_What the exercise asks_:
The number of lines below holding the string "agent" is the only answer wanted.

_Task data_:
-*-

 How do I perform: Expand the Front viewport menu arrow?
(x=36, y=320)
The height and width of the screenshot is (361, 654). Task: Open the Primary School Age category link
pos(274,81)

-*-

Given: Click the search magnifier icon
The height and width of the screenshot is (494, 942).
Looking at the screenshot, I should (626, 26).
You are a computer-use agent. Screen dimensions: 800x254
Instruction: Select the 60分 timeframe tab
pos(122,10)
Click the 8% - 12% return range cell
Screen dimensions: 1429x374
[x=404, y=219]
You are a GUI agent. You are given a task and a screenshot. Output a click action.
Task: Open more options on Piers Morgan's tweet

-*-

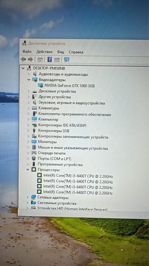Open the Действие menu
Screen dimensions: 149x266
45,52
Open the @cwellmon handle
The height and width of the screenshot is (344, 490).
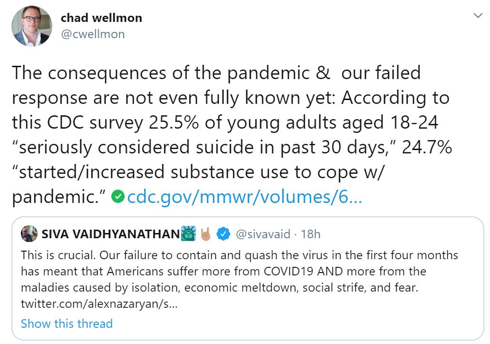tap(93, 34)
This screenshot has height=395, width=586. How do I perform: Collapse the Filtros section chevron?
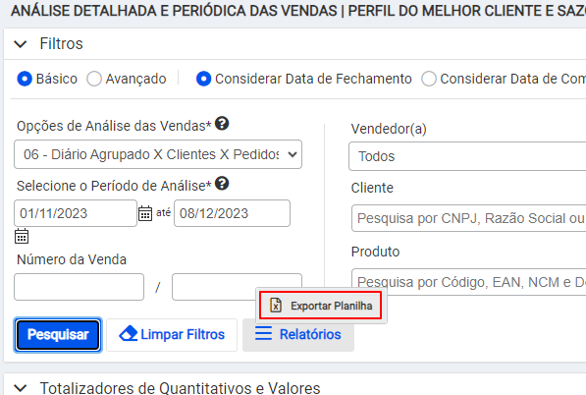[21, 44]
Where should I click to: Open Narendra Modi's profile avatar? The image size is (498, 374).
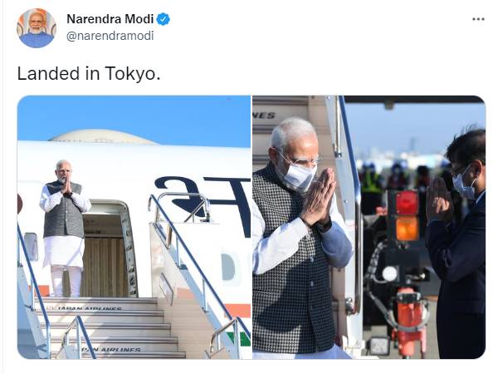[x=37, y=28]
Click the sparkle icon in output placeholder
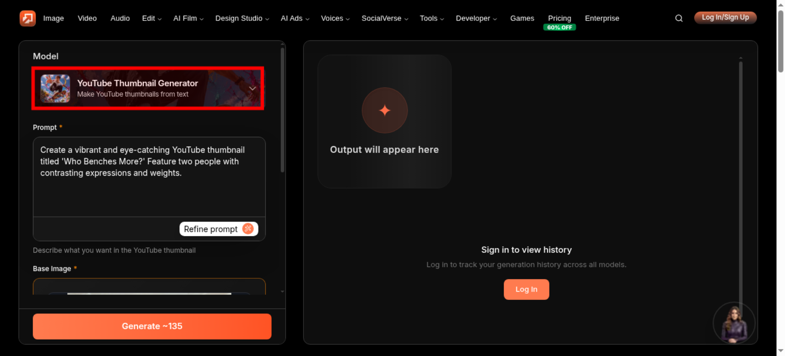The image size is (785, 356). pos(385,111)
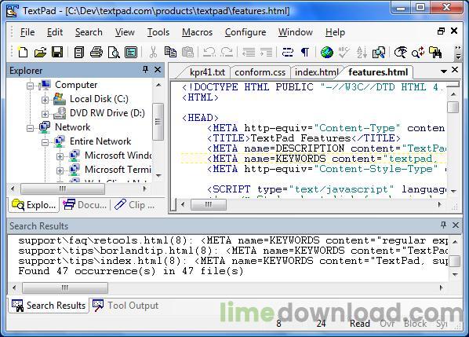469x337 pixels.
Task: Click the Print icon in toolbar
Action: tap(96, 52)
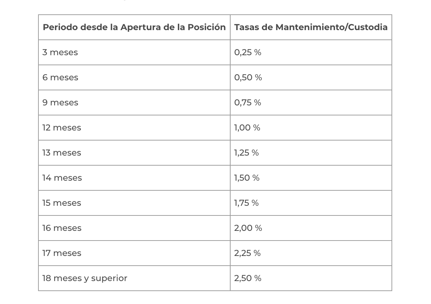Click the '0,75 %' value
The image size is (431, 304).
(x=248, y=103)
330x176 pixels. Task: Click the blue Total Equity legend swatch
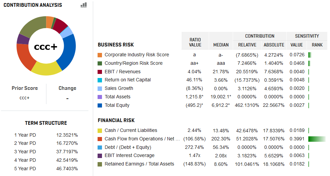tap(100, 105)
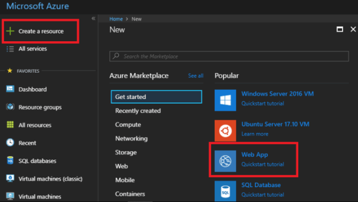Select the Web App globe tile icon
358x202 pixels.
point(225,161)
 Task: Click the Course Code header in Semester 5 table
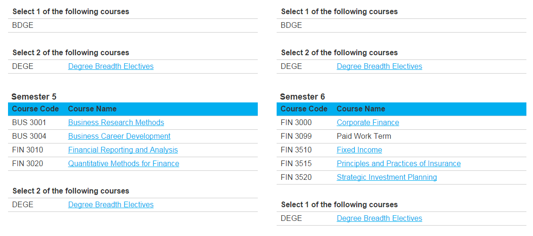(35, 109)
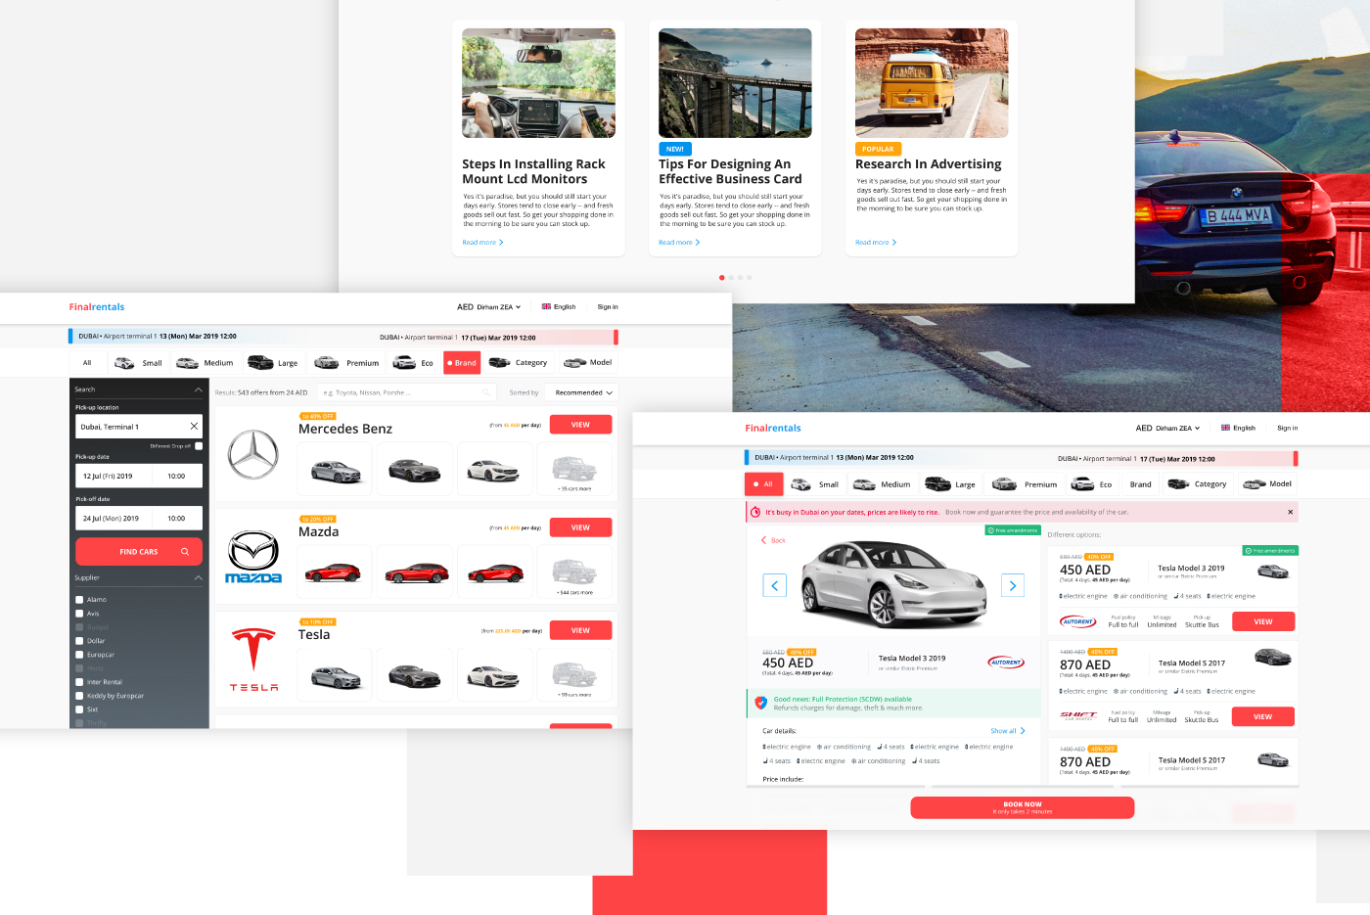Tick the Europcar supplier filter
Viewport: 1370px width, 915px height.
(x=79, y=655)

-*-

_Task answer_:
2